---- 対象の文章
CBRE(日本本社:東京都千代田区丸の内)が8月23日に発表した2018年第2四半期の投資市場動向(Japan Investment MarketView)および第60回「不動産投資に関するアンケート」によると、世界の事業用不動産投資額は2310億ドルで前年同期比3.2%減。2018年上期の投資額としては第1四半期が前年同期を3.8%上回ったため前年同期並みの4430億ドルとなった。米州における物流施設・ホテルの取引、企業買収が市場をけん引した。
日本での事業用不動産投資額は5010億円で同7.2%増加。J-REITと海外投資家によるオフィス投資が伸びをけん引した。
上期の投資額としては欧州・中東・アフリカ(以下EMEA)とアジア太平洋地域(以下APAC)が前年同期よりそれぞれ1.9%減、3.2%減少だったのに対し、米州では2.2%増の2320億ドル(約25兆円)となった。企業買収や物流施設、ホテルへの投資が伸びた。
日本での事業用不動産の投資額(10億円以上の取引)はJ-REITと海外投資家が前年同期を上回り、投資額はそれぞれ同43%増の1880億円、同23%増の 1230億円となった。一方、J-REIT以外の国内投資家は同20%減の1890億円。J-REITと海外投資家によるオフィス取引が伸びをけん引した。
オフィス投資額は同48%増の2660億円で、全投資額の53%を占めた。このうちJ-REITによる投資額は同95%増の1260億円、海外投資家は同296%増の990億円で、いずれも大型取引が散見された。地方都市での投資も引き続き活発だ。
大阪、名古屋を含む地方都市の投資額が全投資額に占める割合は28%となり、17年通年の26%を2期連続で上回った。今期は名古屋の投資額が前年同期の3倍に当たる200億円に増加、福岡では200億円を超える商業施設の大型取引がマーケットの注目を集めた。
投資家調査による東京の期待利回りは、賃貸マンション(ワンルーム、ファミリー)と物流施設(首都圏湾岸部)が前期から低下し、調査開始以来の最低値を更新。その他のアセットタイプは横ばいだった。東京以外の都市のオフィス期待利回りは、3都市(札幌、広島、福岡)で低下、いずれも調査開始以来の最低値を更新した。
投資家調査による東京の期待利回りは、賃貸マンション(ワンルーム、ファミリー)と物流施設(首都圏湾岸部)が前期から低下、調査開始以来の最低値を更新した。その他のアセットタイプは横ばいだった。
CBREの短観は、Aクラスオフィスは「金融機関の貸出態度」のDIが悪化するも、「良好な資金調達環境に大きな変化は見られない」としている。物流施設(マルチテナント型)は、「空室率」のDIが4期ぶりに改善。「賃貸マーケットの堅調なテナント需要が投資家心理を改善させた」と分析する。
また、日銀が7月の金融政策決定会合後の声明で金利の上下変動を容認する考えを示す一方、政策金利に関するフォワードガイダンスを導入し、当分の間は現在の金融緩和を続けるとした点を指摘。「今後しばらくは長・短金利ともに極めて低い状況が続く」と見る。
調査は今年6月20日~7月18日、対象者数160名(社数157社)に実施、回答者数141 名(社数139 社)から回答を得た。回答者の属性はアレンジャー、シニア、メザニンを主とするレンダー、デベロッパー・不動産賃貸、アセットマネージャー(J-REITを主とする)、アセットマネージャー(J-REIT以外を主とする)、エクイティ投資家など。
--------
---- データ項目
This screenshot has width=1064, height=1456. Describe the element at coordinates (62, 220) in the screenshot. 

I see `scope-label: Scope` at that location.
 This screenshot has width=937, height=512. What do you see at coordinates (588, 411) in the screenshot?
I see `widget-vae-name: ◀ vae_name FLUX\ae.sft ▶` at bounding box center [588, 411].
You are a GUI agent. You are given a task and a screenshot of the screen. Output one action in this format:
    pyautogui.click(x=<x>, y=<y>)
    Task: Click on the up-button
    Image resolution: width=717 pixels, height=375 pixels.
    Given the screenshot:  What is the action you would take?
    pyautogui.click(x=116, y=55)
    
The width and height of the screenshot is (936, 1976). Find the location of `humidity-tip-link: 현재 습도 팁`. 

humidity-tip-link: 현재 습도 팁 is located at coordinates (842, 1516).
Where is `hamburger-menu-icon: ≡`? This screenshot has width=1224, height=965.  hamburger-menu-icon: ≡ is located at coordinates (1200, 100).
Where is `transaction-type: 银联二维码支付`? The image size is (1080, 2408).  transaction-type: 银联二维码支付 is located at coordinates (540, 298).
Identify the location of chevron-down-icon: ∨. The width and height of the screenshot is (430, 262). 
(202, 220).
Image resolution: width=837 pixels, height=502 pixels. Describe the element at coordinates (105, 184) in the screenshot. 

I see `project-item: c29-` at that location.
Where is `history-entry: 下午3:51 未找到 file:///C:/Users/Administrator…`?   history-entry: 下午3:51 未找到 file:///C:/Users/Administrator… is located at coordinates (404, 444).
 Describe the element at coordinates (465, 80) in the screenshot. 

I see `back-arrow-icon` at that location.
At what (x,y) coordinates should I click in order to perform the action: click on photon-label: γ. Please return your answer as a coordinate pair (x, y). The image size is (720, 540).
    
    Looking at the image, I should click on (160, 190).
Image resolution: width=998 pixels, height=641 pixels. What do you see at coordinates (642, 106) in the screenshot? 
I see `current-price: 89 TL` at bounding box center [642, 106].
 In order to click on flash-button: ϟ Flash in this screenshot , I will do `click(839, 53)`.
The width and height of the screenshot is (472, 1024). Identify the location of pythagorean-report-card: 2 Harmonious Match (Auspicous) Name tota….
--------
課題一覧
A – 不動産投資の記事をもとに、次の問いに答えよ。
(i) 日本でのオフィス投資額は全投資額の何%を占めたか。
(ii) 今期の名古屋の投資額はいくらか。
(iii) 調査の回答者数は何名か。
B – 不動産投資の記事のうち、「大阪、名古屋を含む地方都市の」から「理を改善させた」と分析する。」まで(「理を改善させた」と分析する。」を含む)を一字一句そのまま書き出してください。

問題の解答
A –
(i) 53%
(ii) 200億円
(iii) 141名

B –
大阪、名古屋を含む地方都市の投資額が全投資額に占める割合は28%となり、17年通年の26%を2期連続で上回った。今期は名古屋の投資額が前年同期の3倍に当たる200億円に増加、福岡では200億円を超える商業施設の大型取引がマーケットの注目を集めた。
投資家調査による東京の期待利回りは、賃貸マンション(ワンルーム、ファミリー)と物流施設(首都圏湾岸部)が前期から低下し、調査開始以来の最低値を更新。その他のアセットタイプは横ばいだった。東京以外の都市のオフィス期待利回りは、3都市(札幌、広島、福岡)で低下、いずれも調査開始以来の最低値を更新した。
投資家調査による東京の期待利回りは、賃貸マンション(ワンルーム、ファミリー)と物流施設(首都圏湾岸部)が前期から低下、調査開始以来の最低値を更新した。その他のアセットタイプは横ばいだった。
CBREの短観は、Aクラスオフィスは「金融機関の貸出態度」のDIが悪化するも、「良好な資金調達環境に大きな変化は見られない」としている。物流施設(マルチテナント型)は、「空室率」のDIが4期ぶりに改善。「賃貸マーケットの堅調なテナント需要が投資家心理を改善させた」と分析する。